PROMPT
All of the data is to be copied without a single change.
──────────────────────────────
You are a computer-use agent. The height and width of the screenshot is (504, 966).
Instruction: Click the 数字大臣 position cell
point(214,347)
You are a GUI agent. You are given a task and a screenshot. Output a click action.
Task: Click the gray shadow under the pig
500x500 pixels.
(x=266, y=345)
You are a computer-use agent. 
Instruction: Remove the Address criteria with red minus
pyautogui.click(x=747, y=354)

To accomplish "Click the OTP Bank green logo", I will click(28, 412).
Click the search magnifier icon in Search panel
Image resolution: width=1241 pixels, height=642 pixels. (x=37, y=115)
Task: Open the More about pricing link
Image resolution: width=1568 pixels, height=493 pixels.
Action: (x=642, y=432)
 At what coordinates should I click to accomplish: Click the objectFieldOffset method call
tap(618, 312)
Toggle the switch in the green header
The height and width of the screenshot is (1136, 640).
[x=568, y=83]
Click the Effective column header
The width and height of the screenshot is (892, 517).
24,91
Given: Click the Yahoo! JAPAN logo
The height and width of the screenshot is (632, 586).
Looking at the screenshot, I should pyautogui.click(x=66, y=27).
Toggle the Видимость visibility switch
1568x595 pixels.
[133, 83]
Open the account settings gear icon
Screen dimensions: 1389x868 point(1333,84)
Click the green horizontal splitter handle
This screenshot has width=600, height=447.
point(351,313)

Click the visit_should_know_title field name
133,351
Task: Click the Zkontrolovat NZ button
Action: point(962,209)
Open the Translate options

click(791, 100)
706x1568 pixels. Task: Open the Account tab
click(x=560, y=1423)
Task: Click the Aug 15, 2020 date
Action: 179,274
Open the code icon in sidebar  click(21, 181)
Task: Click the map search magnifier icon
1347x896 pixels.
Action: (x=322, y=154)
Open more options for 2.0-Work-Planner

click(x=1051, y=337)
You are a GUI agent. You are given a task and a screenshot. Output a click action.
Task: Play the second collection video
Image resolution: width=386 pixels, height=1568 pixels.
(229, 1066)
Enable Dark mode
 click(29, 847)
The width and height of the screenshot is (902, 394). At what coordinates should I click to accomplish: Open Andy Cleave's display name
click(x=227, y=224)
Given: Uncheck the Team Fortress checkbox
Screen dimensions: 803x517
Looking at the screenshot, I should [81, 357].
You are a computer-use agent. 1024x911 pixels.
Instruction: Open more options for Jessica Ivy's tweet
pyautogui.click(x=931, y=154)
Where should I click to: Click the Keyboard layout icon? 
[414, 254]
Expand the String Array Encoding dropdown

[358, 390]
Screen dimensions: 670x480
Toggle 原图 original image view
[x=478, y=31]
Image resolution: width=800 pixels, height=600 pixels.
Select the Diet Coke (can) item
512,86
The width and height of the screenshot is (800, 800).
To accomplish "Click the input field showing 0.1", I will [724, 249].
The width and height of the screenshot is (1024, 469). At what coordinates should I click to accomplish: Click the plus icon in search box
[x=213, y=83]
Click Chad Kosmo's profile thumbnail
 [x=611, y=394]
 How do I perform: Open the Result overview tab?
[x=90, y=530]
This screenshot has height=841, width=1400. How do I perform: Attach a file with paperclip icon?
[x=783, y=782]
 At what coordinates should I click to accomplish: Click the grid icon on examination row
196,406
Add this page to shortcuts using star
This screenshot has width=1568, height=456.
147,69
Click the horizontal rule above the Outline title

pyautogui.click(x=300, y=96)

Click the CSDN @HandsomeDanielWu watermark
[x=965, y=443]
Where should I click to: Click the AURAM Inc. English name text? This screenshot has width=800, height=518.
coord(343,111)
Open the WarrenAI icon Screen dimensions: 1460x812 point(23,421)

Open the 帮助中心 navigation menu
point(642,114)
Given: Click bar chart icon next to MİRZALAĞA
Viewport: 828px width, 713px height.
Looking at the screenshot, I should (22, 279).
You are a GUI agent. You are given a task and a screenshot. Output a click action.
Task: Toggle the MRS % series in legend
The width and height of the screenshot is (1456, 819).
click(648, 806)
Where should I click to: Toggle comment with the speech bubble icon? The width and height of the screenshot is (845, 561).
──────────────────────────────
SOLUTION TO THIS PROBLEM
You are a computer-use agent. The height and width of the screenshot is (504, 966).
Instruction: Click the 数字大臣 position cell
point(214,347)
You are a GUI agent. You are given a task and a screenshot. Output a click action.
Task: Click the gray shadow under the pig
500x500 pixels.
(x=266, y=345)
You are a computer-use agent. 
Instruction: Remove the Address criteria with red minus
pyautogui.click(x=747, y=354)

To accomplish "Click the OTP Bank green logo", I will click(28, 412).
Click the search magnifier icon in Search panel
Image resolution: width=1241 pixels, height=642 pixels. (x=37, y=115)
Task: Open the More about pricing link
Image resolution: width=1568 pixels, height=493 pixels.
Action: (x=642, y=432)
 At what coordinates should I click to accomplish: Click the objectFieldOffset method call
tap(618, 312)
Toggle the switch in the green header
The height and width of the screenshot is (1136, 640).
[x=568, y=83]
Click the Effective column header
The width and height of the screenshot is (892, 517).
24,91
Given: Click the Yahoo! JAPAN logo
The height and width of the screenshot is (632, 586).
Looking at the screenshot, I should pyautogui.click(x=66, y=27).
Toggle the Видимость visibility switch
1568x595 pixels.
[133, 83]
Open the account settings gear icon
Screen dimensions: 1389x868 point(1333,84)
Click the green horizontal splitter handle
This screenshot has width=600, height=447.
point(351,313)

Click the visit_should_know_title field name
133,351
Task: Click the Zkontrolovat NZ button
Action: point(962,209)
Open the Translate options

click(791, 100)
706x1568 pixels. Task: Open the Account tab
click(x=560, y=1423)
Task: Click the Aug 15, 2020 date
Action: 179,274
Open the code icon in sidebar  click(21, 181)
Task: Click the map search magnifier icon
1347x896 pixels.
Action: (x=322, y=154)
Open more options for 2.0-Work-Planner

click(x=1051, y=337)
You are a GUI agent. You are given a task and a screenshot. Output a click action.
Task: Play the second collection video
Image resolution: width=386 pixels, height=1568 pixels.
(229, 1066)
Enable Dark mode
 click(29, 847)
The width and height of the screenshot is (902, 394). At what coordinates should I click to accomplish: Open Andy Cleave's display name
click(x=227, y=224)
Given: Uncheck the Team Fortress checkbox
Screen dimensions: 803x517
Looking at the screenshot, I should [81, 357].
You are a computer-use agent. 1024x911 pixels.
Instruction: Open more options for Jessica Ivy's tweet
pyautogui.click(x=931, y=154)
Where should I click to: Click the Keyboard layout icon? 
[414, 254]
Expand the String Array Encoding dropdown

[358, 390]
Screen dimensions: 670x480
Toggle 原图 original image view
[x=478, y=31]
Image resolution: width=800 pixels, height=600 pixels.
Select the Diet Coke (can) item
512,86
The width and height of the screenshot is (800, 800).
To accomplish "Click the input field showing 0.1", I will [724, 249].
The width and height of the screenshot is (1024, 469). At what coordinates should I click to accomplish: Click the plus icon in search box
[x=213, y=83]
Click Chad Kosmo's profile thumbnail
 [x=611, y=394]
 How do I perform: Open the Result overview tab?
[x=90, y=530]
This screenshot has height=841, width=1400. How do I perform: Attach a file with paperclip icon?
[x=783, y=782]
 At what coordinates should I click to accomplish: Click the grid icon on examination row
196,406
Add this page to shortcuts using star
This screenshot has width=1568, height=456.
147,69
Click the horizontal rule above the Outline title

pyautogui.click(x=300, y=96)

Click the CSDN @HandsomeDanielWu watermark
[x=965, y=443]
Where should I click to: Click the AURAM Inc. English name text? This screenshot has width=800, height=518.
coord(343,111)
Open the WarrenAI icon Screen dimensions: 1460x812 point(23,421)

Open the 帮助中心 navigation menu
point(642,114)
Given: Click bar chart icon next to MİRZALAĞA
Viewport: 828px width, 713px height.
Looking at the screenshot, I should (22, 279).
You are a GUI agent. You are given a task and a screenshot. Output a click action.
Task: Toggle the MRS % series in legend
The width and height of the screenshot is (1456, 819).
click(648, 806)
Where should I click to: Toggle comment with the speech bubble icon? The width and height of the screenshot is (845, 561).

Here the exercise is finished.